Where will D sit in the web service space?
via Digitalmars-d
digitalmars-d at puremagic.com
Wed Jul 15 01:32:54 PDT 2015
On Wednesday, 15 July 2015 at 06:57:36 UTC, Sebastiaan Koppe
wrote:
> If D can do something cool with that, e.g. a web application
> framework where services sit behind a vibe-d web server, and
> where they can be easily developed, tested, deployed and
> upgraded - with 0 downtime - that would be great. Combine it
> with a knowledgeable community and some good practices (e.g.
> 12factor apps) and you can have a honey-pot.

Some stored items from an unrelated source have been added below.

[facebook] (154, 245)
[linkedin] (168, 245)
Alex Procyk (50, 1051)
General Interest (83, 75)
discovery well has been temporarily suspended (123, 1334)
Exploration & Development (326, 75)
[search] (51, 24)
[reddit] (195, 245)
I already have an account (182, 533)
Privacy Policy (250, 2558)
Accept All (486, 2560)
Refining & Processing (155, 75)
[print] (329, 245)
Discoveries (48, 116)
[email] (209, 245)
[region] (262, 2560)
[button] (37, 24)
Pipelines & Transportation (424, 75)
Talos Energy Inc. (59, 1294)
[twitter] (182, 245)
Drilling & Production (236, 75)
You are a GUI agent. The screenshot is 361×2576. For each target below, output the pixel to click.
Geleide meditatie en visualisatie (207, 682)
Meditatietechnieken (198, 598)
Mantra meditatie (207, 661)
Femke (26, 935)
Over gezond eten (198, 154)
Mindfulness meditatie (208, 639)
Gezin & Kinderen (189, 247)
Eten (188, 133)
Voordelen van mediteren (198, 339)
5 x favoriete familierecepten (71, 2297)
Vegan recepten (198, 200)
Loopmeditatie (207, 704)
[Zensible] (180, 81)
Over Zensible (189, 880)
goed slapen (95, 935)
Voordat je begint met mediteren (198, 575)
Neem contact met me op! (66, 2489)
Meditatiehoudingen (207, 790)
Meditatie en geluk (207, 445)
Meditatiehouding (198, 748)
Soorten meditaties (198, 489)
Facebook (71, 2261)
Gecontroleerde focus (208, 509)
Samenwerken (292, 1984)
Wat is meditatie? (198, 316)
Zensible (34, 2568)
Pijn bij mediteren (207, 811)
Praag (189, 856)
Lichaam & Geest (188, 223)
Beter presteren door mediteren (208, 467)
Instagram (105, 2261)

Ok, but then you need to focus on integration with at least one
cloud service, like AWS and have a team that supports it on that
cloud service. So I think that is starting in the wrong end.
If you have a feature set that makes it easier to support
products using D than Rust/Go/Java/C# in a specific domain, then
some startup will pick it up to gain an advantage and build "the
next big thing". Then you get several frameworks more quickly
because you have many hands. And the best ones survive.
If you need a single excellent framework as the main feature...
then you have lowered your odds.
> I don't think people care as much about the other stuff (gc,
> etc).
I am now writing in Go, despite the language feeling odd and less
familiar than D, because:
1. I want a statically typed language to deal with increased
complexity (but not if it means more work overall than using
Python, on more servers).
2. Google have announced that they have a low latency GC, so I
feel confident that responsiveness is going to be OK and I don't
have to deal with memory management at all.
3. Google are supporting it on their infrastructure, so I know it
will interact well with Google Cloud and I don't have to worry
about APIs.
4. There are web related 3rd party commercially supported
libraries for interacting with commercial services. (Like Stripe
for credit cards)
I don't think vibe.d can build this eco system. I think you need
a feature set that makes some startup want to build their _own_
public available framework using D for good PR. Docker is
basically what made Microsoft embrace Go AFAIK.